**INSTRUCTION A:**
From the Bank Asya article below, write out the passage from "By Seda Sezer" up to and including "for alternative suitors.".
**INSTRUCTION B:**
Answer these questions using the Bank Asya article below:
(i) Which bank did Bank Asya have an exclusive deal with?
(ii) As of what date was the exclusivity deal terminated?
(iii) Which state-run bank did Ali Babacan say could buy Bank Asya?

+++ PAGE +++

(Adds detail on possible alternative bidder, political background, amends slug for media clients)
By Seda Sezer
ISTANBUL, Aug 8 (Reuters) - Turkish Islamic lender Bank Asya said an exclusive deal with Qatar Islamic Bank (QIB) to acquire a stake in the Turkish lender was annulled, opening the way for alternative suitors.
Bank Asya attempted earlier this year to form a partnership with QIB but sources close to the matter told Reuters last month that QIB and Bank Asya had ended the talks after a disagreement over price.
The Turkish lender said on Friday in a statement to the Istanbul stock exchange that the exclusivity deal with QIB, under which Bank Asya could not pursue an offer from another potential buyer, was terminated as of Aug. 8 so it could receive formal bids from Turkish investors.
Deputy Prime Minister Ali Babacan said on Wednesday that state-run Ziraat Bank, which is looking to launch its own Islamic banking unit, could buy Bank Asya, but an advisor to Prime Minister Tayyip Erdogan later denied such a plan.
Babacan stood by his comments on Thursday, saying he had clearly explained developments regarding Bank Asya a day earlier and there was no new information.

+++ EXCERPTED RECORDS +++

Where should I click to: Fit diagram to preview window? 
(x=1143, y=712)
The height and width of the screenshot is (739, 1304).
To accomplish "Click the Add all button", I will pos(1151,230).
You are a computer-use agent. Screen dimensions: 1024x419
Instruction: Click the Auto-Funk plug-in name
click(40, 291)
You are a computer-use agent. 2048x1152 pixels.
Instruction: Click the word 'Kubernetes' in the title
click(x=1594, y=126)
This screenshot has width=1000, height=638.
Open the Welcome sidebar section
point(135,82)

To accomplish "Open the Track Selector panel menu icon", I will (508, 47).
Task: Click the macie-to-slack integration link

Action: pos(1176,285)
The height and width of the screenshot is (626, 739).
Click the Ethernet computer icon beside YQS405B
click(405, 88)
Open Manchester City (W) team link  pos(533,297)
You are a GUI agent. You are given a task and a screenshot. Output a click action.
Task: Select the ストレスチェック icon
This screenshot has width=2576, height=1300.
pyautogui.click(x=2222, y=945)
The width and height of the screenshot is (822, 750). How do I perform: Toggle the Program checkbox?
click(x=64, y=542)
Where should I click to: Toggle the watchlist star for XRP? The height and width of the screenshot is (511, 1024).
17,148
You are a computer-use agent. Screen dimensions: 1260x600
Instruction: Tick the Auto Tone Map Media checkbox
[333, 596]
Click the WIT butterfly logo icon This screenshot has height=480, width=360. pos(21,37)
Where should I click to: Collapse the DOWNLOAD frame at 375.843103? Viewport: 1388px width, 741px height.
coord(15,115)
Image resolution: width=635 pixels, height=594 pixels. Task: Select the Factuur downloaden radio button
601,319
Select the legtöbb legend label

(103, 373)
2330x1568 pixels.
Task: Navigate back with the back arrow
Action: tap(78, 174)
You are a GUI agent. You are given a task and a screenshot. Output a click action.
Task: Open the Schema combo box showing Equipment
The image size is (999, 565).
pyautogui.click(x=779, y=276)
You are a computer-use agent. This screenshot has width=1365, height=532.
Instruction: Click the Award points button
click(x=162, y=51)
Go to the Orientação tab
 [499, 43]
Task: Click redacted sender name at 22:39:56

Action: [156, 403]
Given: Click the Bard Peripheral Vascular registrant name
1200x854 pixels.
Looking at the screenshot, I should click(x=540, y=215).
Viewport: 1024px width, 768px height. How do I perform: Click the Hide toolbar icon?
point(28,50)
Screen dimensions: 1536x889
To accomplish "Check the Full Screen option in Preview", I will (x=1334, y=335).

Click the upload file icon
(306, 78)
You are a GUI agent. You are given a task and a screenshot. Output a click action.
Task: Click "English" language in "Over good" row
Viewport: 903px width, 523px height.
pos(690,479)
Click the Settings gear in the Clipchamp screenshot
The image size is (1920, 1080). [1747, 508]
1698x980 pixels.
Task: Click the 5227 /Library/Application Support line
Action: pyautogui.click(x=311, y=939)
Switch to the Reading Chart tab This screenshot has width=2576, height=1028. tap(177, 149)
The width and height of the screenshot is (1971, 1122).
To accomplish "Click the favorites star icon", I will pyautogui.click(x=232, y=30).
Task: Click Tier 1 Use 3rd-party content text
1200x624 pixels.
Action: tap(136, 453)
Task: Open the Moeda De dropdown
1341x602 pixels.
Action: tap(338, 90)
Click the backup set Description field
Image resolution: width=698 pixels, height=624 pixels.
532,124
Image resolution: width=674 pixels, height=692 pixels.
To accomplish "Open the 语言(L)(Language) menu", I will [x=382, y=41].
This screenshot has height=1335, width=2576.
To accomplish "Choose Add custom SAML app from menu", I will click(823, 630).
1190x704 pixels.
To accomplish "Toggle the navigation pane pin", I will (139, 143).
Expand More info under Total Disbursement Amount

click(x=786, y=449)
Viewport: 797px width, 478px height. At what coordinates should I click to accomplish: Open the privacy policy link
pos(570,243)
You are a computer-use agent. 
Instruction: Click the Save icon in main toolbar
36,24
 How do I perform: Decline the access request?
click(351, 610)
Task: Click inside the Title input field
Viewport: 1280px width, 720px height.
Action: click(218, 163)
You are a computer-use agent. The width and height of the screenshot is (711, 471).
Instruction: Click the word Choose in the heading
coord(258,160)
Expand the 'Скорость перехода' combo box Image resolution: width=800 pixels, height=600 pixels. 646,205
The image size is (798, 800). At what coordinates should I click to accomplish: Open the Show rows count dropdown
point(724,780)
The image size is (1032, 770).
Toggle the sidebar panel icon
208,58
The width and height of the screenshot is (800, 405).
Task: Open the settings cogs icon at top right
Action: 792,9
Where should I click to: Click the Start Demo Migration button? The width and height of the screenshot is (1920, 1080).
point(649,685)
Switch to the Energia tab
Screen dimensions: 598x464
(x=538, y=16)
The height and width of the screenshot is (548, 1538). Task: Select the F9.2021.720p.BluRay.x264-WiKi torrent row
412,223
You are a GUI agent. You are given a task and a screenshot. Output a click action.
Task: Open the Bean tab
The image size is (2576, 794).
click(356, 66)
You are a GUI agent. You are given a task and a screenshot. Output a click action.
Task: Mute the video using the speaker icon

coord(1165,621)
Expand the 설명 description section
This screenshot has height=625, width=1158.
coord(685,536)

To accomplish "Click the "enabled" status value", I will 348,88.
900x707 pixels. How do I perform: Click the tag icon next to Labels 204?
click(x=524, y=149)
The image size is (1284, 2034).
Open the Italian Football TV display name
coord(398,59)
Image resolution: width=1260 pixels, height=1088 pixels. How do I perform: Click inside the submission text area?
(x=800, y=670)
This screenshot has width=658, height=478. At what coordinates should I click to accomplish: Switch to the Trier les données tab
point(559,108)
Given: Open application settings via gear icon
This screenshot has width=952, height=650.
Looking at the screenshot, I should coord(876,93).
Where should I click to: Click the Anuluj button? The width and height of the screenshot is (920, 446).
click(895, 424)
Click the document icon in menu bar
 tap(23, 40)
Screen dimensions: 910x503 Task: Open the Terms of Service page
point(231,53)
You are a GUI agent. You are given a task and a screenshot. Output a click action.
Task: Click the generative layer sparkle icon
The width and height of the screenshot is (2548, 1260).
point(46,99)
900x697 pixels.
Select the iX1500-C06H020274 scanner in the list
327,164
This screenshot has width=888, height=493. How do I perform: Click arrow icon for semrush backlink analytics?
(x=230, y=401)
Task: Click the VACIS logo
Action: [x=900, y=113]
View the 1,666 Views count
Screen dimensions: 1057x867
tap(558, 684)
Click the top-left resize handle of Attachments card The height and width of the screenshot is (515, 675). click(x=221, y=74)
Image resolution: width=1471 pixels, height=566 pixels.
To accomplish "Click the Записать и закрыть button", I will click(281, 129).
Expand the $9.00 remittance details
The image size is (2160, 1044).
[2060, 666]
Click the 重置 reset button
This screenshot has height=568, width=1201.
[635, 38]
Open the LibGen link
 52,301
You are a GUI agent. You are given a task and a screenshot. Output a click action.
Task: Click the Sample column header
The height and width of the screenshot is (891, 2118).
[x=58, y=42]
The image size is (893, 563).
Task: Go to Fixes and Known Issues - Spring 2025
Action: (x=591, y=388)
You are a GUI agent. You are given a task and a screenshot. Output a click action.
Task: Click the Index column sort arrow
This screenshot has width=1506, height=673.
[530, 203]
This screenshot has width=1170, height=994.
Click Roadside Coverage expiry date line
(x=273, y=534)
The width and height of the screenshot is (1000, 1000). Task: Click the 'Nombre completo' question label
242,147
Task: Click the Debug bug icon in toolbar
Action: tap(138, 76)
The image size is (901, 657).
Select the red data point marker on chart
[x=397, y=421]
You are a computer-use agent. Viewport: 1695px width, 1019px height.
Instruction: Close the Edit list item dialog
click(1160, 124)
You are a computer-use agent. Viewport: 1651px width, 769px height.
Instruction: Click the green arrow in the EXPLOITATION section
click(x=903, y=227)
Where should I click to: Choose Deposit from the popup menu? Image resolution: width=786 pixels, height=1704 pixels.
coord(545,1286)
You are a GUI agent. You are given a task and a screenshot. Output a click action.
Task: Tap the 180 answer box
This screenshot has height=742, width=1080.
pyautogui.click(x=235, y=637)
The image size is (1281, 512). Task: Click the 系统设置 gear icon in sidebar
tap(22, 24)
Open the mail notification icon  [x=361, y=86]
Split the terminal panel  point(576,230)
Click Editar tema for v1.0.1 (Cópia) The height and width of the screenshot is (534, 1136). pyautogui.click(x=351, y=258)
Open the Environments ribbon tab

+++

**EXERCISE RESPONSE A:**
By Seda Sezer
ISTANBUL, Aug 8 (Reuters) - Turkish Islamic lender Bank Asya said an exclusive deal with Qatar Islamic Bank (QIB) to acquire a stake in the Turkish lender was annulled, opening the way for alternative suitors.

**EXERCISE RESPONSE B:**
(i) Qatar Islamic Bank (QIB)
(ii) Aug. 8
(iii) Ziraat Bank